Die Antriebe für die Mobilität der Zukunft basieren auf Batterien und Brennstoffzellen, die die meisten Ansprüche an Reichweite und Nutzlast erfüllen können. Forschung und Entwicklung zur Verbesserung von Batterien adressieren zum Beispiel die Energiedichte und Umweltfreundlichkeit, auch Batterietypen der nächsten Generation und die Weiterentwicklung von Brennstoffzellen in Hinblick auf Produktionstechnik und Kostenreduktion sind zentrale Themen.

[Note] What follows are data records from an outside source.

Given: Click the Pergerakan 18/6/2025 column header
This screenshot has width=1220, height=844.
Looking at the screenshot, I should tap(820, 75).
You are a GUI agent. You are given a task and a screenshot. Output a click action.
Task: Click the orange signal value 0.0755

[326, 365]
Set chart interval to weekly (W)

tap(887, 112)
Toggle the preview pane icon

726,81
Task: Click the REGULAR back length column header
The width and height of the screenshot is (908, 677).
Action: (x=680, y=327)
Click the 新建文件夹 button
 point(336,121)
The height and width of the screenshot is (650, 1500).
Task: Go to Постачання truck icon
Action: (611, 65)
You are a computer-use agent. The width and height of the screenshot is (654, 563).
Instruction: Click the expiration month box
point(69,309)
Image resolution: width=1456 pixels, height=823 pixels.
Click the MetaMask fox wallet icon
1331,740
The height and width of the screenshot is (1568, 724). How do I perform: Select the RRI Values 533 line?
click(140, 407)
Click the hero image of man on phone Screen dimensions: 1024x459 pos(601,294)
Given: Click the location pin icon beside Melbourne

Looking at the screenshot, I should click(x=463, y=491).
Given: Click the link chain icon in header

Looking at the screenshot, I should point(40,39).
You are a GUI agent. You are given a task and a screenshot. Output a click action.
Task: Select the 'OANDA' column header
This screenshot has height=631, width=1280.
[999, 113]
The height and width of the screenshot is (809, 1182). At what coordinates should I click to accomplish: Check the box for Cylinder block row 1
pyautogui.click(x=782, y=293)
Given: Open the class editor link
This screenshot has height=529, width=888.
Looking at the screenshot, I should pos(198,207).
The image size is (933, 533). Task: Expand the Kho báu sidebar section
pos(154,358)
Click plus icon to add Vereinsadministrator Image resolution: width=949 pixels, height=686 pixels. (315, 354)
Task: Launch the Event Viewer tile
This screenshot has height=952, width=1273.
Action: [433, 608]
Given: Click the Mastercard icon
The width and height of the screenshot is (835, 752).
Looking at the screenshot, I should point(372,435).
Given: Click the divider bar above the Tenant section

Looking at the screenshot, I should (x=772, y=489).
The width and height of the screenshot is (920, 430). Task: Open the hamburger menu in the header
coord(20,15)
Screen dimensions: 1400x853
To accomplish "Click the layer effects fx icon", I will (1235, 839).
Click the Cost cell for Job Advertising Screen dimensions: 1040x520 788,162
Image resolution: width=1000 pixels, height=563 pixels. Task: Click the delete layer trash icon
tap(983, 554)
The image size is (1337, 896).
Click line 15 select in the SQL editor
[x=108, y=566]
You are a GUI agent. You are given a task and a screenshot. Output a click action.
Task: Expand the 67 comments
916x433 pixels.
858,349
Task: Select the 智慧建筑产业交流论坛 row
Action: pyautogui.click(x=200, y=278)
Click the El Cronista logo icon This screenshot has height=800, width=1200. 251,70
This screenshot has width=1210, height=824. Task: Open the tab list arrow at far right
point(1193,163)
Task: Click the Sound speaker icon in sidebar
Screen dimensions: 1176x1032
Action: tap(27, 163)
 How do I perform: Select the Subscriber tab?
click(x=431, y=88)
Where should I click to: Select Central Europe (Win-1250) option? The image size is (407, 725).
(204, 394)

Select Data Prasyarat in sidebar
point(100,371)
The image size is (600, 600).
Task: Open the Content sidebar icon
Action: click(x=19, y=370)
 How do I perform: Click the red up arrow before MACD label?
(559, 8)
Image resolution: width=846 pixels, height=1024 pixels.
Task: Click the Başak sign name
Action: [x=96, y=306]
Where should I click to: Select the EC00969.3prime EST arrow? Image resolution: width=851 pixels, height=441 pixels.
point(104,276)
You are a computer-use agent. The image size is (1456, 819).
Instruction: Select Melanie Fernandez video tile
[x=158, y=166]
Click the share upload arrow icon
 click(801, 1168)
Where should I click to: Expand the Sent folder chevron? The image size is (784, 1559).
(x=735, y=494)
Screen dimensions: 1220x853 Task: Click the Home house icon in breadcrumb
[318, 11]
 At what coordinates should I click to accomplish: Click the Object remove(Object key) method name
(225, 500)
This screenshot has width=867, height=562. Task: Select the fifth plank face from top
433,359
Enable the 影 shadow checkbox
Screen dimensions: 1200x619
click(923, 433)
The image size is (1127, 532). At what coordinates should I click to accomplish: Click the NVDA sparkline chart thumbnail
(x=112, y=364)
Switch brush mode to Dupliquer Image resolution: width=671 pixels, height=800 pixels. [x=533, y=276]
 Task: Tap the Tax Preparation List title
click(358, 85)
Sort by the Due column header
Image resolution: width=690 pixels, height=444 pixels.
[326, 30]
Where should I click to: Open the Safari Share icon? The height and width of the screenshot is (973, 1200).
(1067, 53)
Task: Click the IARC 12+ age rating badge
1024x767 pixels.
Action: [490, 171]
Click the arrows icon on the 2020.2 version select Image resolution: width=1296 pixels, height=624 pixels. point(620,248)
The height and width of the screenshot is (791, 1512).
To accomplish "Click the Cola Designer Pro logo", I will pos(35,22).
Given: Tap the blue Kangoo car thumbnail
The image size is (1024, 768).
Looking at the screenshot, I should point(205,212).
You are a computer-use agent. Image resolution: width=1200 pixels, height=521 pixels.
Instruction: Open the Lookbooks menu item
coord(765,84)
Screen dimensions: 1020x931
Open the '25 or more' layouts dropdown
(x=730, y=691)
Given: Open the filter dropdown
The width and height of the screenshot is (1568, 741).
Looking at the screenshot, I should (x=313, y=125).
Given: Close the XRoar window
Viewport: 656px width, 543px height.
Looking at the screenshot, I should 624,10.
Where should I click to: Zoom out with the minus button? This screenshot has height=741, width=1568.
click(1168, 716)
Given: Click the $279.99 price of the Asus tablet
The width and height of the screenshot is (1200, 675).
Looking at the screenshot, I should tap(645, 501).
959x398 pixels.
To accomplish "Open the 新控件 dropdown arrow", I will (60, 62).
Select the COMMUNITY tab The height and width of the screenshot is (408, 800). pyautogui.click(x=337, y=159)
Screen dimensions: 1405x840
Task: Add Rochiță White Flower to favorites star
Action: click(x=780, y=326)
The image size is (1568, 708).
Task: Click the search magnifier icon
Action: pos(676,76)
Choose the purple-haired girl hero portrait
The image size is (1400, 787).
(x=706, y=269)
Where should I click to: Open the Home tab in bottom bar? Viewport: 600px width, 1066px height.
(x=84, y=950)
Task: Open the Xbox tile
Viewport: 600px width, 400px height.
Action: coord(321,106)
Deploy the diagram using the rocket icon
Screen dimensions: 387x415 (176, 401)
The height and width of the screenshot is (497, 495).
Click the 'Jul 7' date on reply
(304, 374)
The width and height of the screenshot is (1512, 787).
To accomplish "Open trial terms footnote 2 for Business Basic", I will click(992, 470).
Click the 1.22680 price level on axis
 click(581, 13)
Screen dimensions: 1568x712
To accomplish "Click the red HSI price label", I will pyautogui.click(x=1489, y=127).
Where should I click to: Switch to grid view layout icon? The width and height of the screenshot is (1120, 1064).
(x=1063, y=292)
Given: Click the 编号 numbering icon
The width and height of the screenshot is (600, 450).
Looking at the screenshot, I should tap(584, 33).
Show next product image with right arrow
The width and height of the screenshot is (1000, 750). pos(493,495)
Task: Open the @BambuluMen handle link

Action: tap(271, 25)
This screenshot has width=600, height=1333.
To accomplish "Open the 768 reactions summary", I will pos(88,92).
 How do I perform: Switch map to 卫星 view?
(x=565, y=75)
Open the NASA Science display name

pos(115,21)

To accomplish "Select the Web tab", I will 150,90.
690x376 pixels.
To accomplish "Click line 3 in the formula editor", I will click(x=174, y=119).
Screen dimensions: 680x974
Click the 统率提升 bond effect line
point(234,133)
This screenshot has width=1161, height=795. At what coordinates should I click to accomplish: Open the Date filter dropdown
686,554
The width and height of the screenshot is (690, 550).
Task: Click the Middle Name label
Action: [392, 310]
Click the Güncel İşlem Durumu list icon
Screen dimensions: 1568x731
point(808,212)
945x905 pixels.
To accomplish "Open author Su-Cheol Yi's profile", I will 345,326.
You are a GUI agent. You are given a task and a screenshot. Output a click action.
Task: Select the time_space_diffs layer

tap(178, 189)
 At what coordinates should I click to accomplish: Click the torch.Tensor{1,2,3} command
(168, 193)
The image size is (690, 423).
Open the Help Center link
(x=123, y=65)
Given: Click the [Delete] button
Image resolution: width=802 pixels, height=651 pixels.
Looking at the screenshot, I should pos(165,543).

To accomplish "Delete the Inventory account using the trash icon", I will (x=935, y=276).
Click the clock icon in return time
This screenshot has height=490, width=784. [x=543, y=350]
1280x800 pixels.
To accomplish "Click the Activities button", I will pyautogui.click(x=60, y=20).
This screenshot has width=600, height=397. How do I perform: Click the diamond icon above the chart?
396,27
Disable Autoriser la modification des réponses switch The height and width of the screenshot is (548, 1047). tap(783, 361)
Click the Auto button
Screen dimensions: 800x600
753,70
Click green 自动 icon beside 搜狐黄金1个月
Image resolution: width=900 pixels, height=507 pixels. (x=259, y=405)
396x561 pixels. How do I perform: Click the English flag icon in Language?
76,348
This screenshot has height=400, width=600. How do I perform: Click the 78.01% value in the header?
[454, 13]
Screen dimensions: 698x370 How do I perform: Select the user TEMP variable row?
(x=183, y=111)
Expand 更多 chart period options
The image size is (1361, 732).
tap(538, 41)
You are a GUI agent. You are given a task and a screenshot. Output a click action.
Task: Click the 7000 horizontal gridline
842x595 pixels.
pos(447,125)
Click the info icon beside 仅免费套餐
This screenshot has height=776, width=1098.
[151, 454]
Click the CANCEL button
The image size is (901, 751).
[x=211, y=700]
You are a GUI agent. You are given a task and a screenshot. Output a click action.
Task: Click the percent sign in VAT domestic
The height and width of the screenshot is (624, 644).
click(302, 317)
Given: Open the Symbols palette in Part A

Both battery electric vehicles (BEV) and fuel cell electric vehicles (FCEV) contribute to zero-emission driving. Both technologies have distinct advantages, meaning that they are used with different applications. Highly efficient BEV have already been introduced into the market in significant numbers, while fuel cell drives are mainly produced in Asian countries. For heavy duty applications, fuel cells and hydrogen – or even more energy dense hydrogen carriers like ammonia – are considered as options. Research and development into improving Li-ion batteries is of utmost importance, but the development of secondgeneration batteries like Li-sulfur or zinc-based systems is also carried out. The results of these long-term programmes will show the potential of these technologies for possible applications, electric traction or stationary energy storage. Fuel cells have not yet achieved a comparable state of development. Series production has been realised, but mass production and broad market introduction will take some more years of development. High performance membrane-electrode assemblies are the core of fuel cells, but research and development are also required for production technologies, lifetime and cost reduction. Both BEV and FCEV technologies require their own refuelling infrastructure. Electric charging either takes time or needs high power, for example 50 kW or higher to charge a passenger car within one to two hours. Hydrogen is stored under a pressure of 700 bars in pressure vessels in order to achieve a high energy density and a high driving range. Refuelling technology is thus consuming energy depending on the refuelling time and the refuelling station design. Applied research for technological improvement is therefore important. Both infrastructures are also massively subsidized to make electric driving attractive for consumers. For ocean shipping or aviation, hydrogen might not have the sufficient energy density, not even in liquefied form. In this case, ammonia might be an option as a hydrogencarrying material. The release of hydrogen by cracking, the development of compact ammonia crackers and innovative routes for ammonia synthesis are interesting research fields.